BEGIN TEXT SHOWN

The Doomsday Prophecy of Dr. Geert Vanden Bossche
Finally, a few words on Dr. Bossche himself and
the rhetorical tricks he uses in his manifesto. I am sometimes accused of attacking the person instead of simply addressing the arguments, but appraising the messenger and the phrasing of the message can be very useful.
Dr. Geert Vanden Bossche is a veterinary doctor who also has a Ph.D. in virology. His
LinkedIn profile lists several jobs in upper management positions, including a three-year stint as the senior program officer for vaccine discovery at the Bill and Melinda Gates Foundation. He is no stranger to vaccines. His academic publications essentially stop in 1995, except for
one 2017 article about his natural killer cell vaccine idea published in a journal belonging to a publishing group, OMICS Group Inc, that
has been called “predatory” and was sued by the Federal Trade Commission for deceptive practices.

END TEXT SHOWN
BEGIN INPUT DATA

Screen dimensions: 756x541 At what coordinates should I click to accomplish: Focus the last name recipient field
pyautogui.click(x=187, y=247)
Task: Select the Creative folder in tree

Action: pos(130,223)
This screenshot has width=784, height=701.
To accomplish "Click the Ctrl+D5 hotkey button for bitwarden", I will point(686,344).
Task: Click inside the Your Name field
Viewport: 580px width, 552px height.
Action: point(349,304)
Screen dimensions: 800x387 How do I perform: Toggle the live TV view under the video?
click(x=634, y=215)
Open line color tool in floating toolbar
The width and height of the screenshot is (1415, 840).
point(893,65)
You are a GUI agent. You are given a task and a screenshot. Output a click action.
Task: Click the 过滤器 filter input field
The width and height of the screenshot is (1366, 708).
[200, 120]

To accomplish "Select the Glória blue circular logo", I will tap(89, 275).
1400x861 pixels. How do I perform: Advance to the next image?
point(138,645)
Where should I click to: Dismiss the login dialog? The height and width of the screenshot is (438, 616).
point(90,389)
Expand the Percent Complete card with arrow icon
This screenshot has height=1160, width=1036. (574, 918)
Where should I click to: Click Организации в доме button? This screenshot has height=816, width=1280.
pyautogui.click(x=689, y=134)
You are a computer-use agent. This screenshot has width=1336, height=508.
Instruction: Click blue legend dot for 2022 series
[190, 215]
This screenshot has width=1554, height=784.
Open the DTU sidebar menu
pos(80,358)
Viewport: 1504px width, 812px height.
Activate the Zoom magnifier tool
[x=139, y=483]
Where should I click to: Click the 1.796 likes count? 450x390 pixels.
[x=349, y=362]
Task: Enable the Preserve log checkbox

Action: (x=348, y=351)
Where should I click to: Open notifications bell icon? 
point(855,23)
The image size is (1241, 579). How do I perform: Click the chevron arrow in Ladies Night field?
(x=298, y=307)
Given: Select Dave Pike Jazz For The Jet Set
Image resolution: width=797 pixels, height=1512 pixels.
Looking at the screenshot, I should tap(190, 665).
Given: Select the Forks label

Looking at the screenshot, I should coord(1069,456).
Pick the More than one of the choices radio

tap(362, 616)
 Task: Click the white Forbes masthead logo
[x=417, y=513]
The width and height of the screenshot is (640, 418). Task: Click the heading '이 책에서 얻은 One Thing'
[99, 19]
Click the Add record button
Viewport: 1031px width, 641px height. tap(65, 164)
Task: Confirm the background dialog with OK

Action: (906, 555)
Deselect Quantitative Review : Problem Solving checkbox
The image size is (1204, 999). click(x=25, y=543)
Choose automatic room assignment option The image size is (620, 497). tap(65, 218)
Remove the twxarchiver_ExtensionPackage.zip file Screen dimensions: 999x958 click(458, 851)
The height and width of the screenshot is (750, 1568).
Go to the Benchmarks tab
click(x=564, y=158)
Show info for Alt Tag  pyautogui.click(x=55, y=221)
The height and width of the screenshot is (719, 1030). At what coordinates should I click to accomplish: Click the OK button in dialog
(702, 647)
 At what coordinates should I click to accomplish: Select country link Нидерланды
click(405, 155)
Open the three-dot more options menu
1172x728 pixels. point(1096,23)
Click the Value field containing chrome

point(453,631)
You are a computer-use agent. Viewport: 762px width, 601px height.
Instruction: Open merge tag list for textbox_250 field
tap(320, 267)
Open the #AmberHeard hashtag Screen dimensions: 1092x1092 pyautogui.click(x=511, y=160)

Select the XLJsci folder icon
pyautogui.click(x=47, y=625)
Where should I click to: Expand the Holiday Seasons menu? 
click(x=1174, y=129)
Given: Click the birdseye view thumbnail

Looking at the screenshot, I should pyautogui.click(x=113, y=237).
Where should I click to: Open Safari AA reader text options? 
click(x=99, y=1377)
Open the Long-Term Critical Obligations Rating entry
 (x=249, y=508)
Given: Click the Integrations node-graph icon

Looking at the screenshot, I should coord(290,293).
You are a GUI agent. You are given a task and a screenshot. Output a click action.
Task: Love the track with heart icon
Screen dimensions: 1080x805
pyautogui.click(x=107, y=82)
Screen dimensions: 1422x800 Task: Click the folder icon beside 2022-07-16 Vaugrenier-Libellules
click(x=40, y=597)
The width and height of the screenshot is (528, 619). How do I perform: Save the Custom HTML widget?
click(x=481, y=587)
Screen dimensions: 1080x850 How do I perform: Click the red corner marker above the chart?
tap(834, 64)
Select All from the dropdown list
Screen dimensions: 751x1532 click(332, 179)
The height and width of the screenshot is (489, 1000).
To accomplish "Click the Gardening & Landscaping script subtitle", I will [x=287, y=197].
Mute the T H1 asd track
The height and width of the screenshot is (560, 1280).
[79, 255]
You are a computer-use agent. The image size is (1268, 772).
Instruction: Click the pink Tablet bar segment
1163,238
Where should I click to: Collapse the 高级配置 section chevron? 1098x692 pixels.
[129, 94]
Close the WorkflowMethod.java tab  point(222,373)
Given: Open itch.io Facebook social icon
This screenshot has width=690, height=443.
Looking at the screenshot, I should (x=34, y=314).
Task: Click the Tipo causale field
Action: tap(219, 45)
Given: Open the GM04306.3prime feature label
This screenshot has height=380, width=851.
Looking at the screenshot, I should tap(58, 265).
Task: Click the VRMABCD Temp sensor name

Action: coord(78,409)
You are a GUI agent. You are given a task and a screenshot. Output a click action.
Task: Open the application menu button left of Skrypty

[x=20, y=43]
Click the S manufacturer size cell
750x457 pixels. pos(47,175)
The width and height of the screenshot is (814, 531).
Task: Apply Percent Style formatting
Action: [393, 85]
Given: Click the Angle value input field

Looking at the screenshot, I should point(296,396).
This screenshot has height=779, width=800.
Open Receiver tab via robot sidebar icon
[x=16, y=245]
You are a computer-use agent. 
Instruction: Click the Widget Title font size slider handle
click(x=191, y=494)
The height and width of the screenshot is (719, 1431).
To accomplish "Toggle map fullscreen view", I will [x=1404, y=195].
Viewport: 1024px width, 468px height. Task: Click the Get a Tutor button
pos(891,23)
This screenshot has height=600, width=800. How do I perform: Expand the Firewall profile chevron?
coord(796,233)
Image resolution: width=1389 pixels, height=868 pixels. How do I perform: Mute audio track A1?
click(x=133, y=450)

END INPUT DATA

TASK INSTRUCTIONS:
1) In the text on Dr. Geert Vanden Bossche, why does the author choose to discuss the man himself and not only his arguments? Answer in one to three sentences.
2) From the text on Dr. Geert Vanden Bossche, print word for word the stretch from "The Doomsday Prophecy" through "be very useful.".

EXPECTED RESPONSES:
1) The author holds that appraising the messenger and the phrasing of the message can be very useful. That is the author's reason for discussing Dr. Bossche and his rhetorical tricks, despite sometimes being accused of attacking the person instead of addressing the arguments.

2)
The Doomsday Prophecy of Dr. Geert Vanden Bossche
Finally, a few words on Dr. Bossche himself and
the rhetorical tricks he uses in his manifesto. I am sometimes accused of attacking the person instead of simply addressing the arguments, but appraising the messenger and the phrasing of the message can be very useful.